▶ _Trecho selecionado_:
Lendo, sapejo-me, lesmo-me, visgo-me, embarro-me e enrio-me.
Que maquinaria, que mecanismo misterioso tictacteia no jeito de
contar do João? E de que será feito o poetizar de Manoel? Terão eles feito um
pacto com o Sem Nome? Sei não. O
imenso contar de Rosa tem a teimosia do Sertão de ser em todo lugar. A poesia
De Barros tem os pés e a boca cheios de musgos e o corpo esverdeado dos rumores
e humores da liquidez do Pantanal. Um sertanejo. Um pantaneiro. Adjetivos que
brilham, mas não dizem nada deles. João e Manoel são duas parteiras velhas,
dois criadores de palavras. Dois criadores de mundos. As palavras deles são palavras
novas, nascidas de outras, metamorfoseadas, desdizentes de coisas velhas e
dizedoras de coisas no pleno acontecer.

▶ _Excerto da fonte_:
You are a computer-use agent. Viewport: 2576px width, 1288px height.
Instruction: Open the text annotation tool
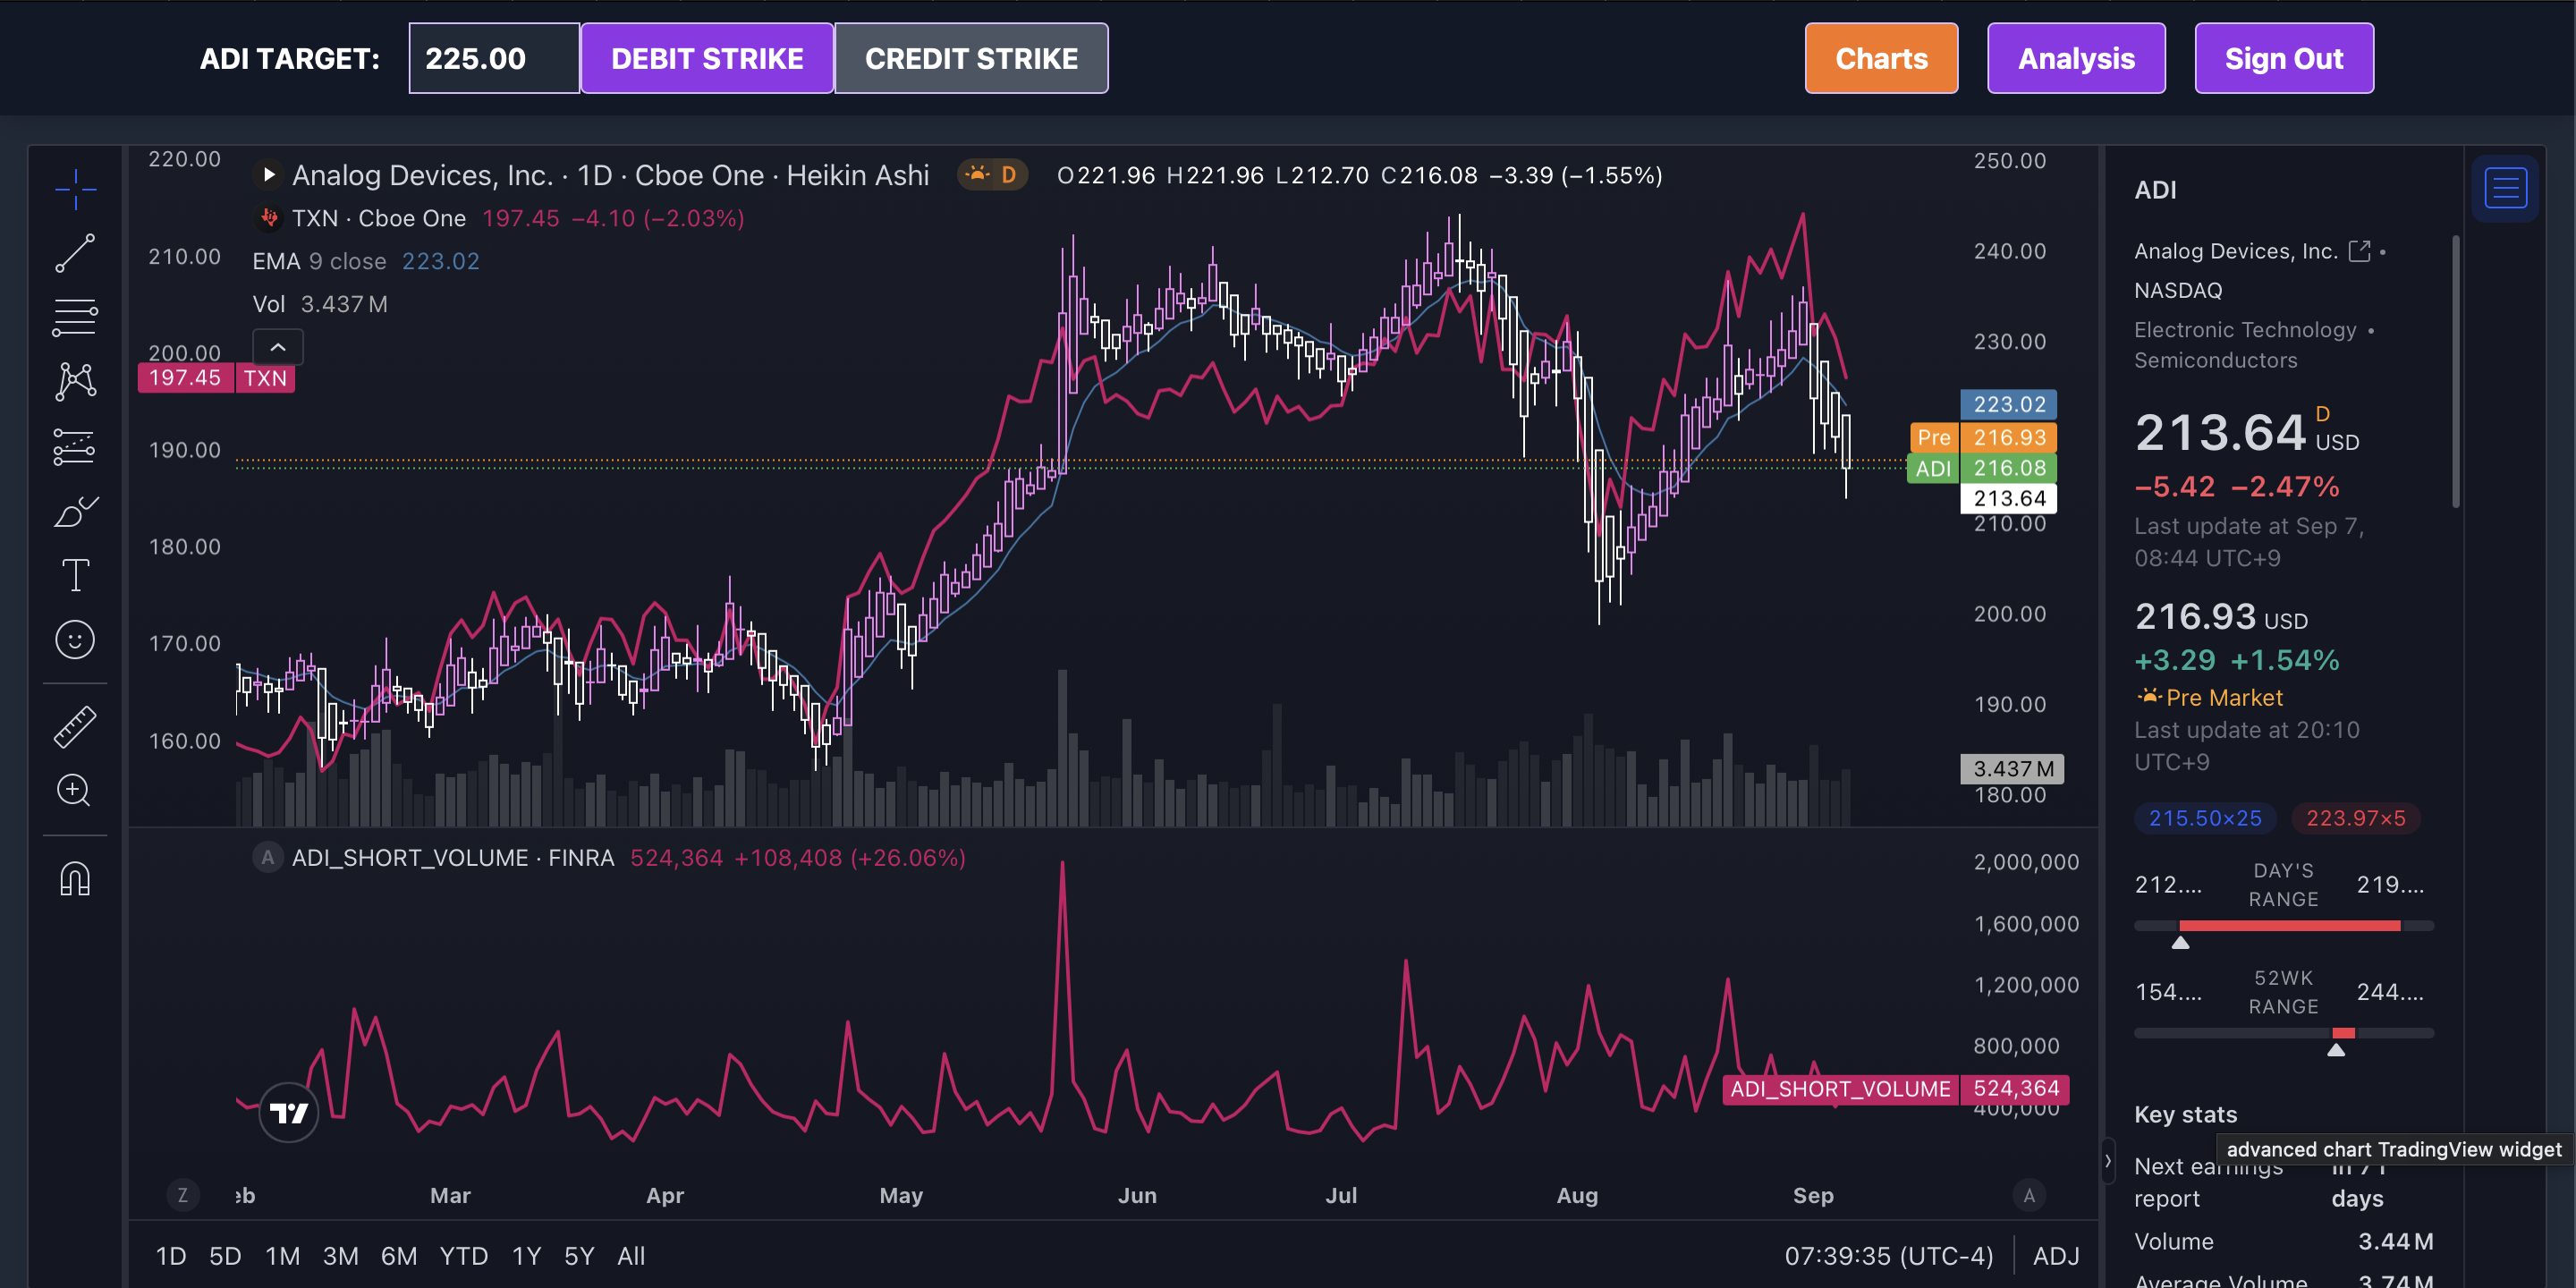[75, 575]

▶ _Desafios_:
[1] Copie do trecho sobre Rosa e Manoel de Barros a parte que começa nas palavras com "Lendo, sapejo-me, lesmo-me, visgo-me, embarro-me" e termina em "no pleno acontecer.".
[2] Escreva a parte seguinte do trecho sobre Rosa e Manoel de Barros, continuando logo depois da última frase.

▶ _Respostas às tarefas_:
[1]
Lendo, sapejo-me, lesmo-me, visgo-me, embarro-me e enrio-me.
Que maquinaria, que mecanismo misterioso tictacteia no jeito de
contar do João? E de que será feito o poetizar de Manoel? Terão eles feito um
pacto com o Sem Nome? Sei não. O
imenso contar de Rosa tem a teimosia do Sertão de ser em todo lugar. A poesia
De Barros tem os pés e a boca cheios de musgos e o corpo esverdeado dos rumores
e humores da liquidez do Pantanal. Um sertanejo. Um pantaneiro. Adjetivos que
brilham, mas não dizem nada deles. João e Manoel são duas parteiras velhas,
dois criadores de palavras. Dois criadores de mundos. As palavras deles são palavras
novas, nascidas de outras, metamorfoseadas, desdizentes de coisas velhas e
dizedoras de coisas no pleno acontecer.

[2]
O que é contar? O que é escrever? Parece-me que eles contam tudo
aos avessos. Quem dá credito a um diplomata que fala sobre Diadorim e suas
neblinas? Ou um poeta sendo sapo ou árvore? Contar é doidera, fantasiação. É
encontrar o diabo no meio da rua, no meio
do redemunho...[2] Mas qualquer sombrinha
resfreca e o contar voa reto. O contar de Rosa principia vagaroso como se
nonada ele quisesse, mas continua pela fidúcia nos quereres do ouvinte, que de tão
ouvinte nem precisa falar. Contenta-se em ser presença. Ouvinte que mantém
parentesco com João que ao se esquecer de si embolora de tanta narração, a
ponto do leitor não esquecer que ele empareda-se com o narrador. Que ele anota
em caderneta. Que tem leitura e doutoração, coisas que o narrador Riobaldo até
inveja, embora ele mesmo já tenha visto de tudo e em folhas grandes de papel
tracejado bonitos mapas.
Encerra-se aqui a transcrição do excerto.